On December6 , 2018, the India State Level Disease Burden Initiative — which consists of at least a 100 health professionals — reported that one in eight deaths in India were attributable to air pollution.

December 06, 2019 06:48 pm | Updated 10:10 pm IST - New Delhi

Prakash Javadekar

Prakash Javadekar

There were no Indian studies that showed a “direct correlation” between pollution and mortality, Union Environment Minister Prakash Javadekar said in the Lok Sabha on Friday.

Exactly a year ago, on the December 6, 2018, the India State Level Disease Burden Initiative (ISLDBI) — which consists of at least a 100 health professionals — reported that one in eight deaths in India were attributable to air pollution and that “...the average life expectancy in India would have been 1.7 years higher if the air pollution levels were less than the minimal level causing health loss.”

The ISLDBI studies are funded by the Union Health Ministry and involve the Public Health Foundation of India, the Indian Council of Medical Research and the Institute for Health Metrics and Evaluation (IHME). They were part of the Global Burden of Disease Study 2017 and appeared in the peer-reviewed Lancet Planetary Health.

Mr. Javadekar’s remarks were in response to a question by Kakoli Ghosh Dastidar, of the All India Trinamool Congress who wanted to know if the Minister was “aware” that the life expectancy at birth of Indians was being “shortened” by 4.3 years due to environmental pollution.

Mr. Javadekar replied that the government was “proactively” taking steps to mitigate pollution from vehicles, industries, biomass and dust. Studies by various institutes were not based on “first generation data” and authors came to their conclusion based on “secondary data” that relied on modelling studies.

“Let us not create a fear psychosis among people because pollution problem is all over the globe...there is no direct correlation as per the studies we have conducted. The studies conducted in India have not shown a direct correlation of shortening of life because of pollution,” he argued.

“This is a case of the right hand not knowing what the left hand does,” a medical doctor, part of the ISLDBI told The Hindu , requesting anonymity as he’s part of government committees. These are studies commissioned by the Health Ministry but the Environment Ministry, on the other hand, wants more definitive numbers on how many exact years are lost due to pollution.
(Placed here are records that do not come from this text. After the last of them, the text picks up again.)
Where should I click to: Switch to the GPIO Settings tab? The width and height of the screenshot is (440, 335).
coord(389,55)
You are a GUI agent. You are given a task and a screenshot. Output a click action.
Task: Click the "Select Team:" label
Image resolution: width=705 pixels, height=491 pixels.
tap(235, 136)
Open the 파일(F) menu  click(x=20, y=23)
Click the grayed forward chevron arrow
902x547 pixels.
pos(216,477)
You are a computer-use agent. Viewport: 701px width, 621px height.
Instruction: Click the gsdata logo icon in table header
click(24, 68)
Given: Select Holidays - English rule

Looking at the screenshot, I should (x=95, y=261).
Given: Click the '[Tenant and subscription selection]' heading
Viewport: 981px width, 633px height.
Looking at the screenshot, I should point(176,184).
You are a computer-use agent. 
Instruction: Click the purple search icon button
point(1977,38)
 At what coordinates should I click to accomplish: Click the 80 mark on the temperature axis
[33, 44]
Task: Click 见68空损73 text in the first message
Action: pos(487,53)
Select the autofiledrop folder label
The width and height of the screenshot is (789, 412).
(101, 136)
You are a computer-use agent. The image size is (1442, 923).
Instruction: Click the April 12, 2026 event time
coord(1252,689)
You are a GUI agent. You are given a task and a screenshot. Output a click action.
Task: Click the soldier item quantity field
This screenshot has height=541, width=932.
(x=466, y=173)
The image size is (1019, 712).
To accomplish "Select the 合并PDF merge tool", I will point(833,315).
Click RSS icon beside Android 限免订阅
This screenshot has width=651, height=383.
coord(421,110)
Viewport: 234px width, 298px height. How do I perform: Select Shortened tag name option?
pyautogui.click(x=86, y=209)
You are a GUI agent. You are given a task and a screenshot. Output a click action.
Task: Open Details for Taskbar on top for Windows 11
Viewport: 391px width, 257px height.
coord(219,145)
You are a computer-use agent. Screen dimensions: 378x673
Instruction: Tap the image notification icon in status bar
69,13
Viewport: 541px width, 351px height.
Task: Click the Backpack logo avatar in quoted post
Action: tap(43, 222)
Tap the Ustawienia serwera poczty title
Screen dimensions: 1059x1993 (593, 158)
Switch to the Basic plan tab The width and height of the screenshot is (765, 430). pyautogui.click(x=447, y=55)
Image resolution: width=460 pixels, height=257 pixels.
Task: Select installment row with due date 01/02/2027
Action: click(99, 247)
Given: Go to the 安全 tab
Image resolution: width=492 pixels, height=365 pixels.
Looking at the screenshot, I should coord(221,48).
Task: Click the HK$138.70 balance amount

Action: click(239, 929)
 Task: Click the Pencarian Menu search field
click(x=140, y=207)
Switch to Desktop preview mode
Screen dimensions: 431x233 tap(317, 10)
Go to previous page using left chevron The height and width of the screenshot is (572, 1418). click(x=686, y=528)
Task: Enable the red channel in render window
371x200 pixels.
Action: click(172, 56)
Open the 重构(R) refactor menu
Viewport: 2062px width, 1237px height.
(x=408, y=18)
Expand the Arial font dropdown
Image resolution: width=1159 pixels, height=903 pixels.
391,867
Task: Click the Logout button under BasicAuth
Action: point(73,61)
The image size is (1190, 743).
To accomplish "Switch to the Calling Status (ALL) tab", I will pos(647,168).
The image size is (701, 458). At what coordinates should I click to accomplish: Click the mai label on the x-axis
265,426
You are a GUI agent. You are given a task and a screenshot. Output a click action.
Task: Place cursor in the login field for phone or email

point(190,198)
By January, India is expected to report results of a 20-city study, begun last year, on the extent to which exposure to air pollution correlated with respiratory diseases. It will also examine whether pregnant women exposed to polluted air made their foetuses and babies more vulnerable to birth defects. In Parliamentary debates, the government while acknowledging the challenges of air pollution and steps to clean the air has consistently maintained that air pollution didn’t directly kill people.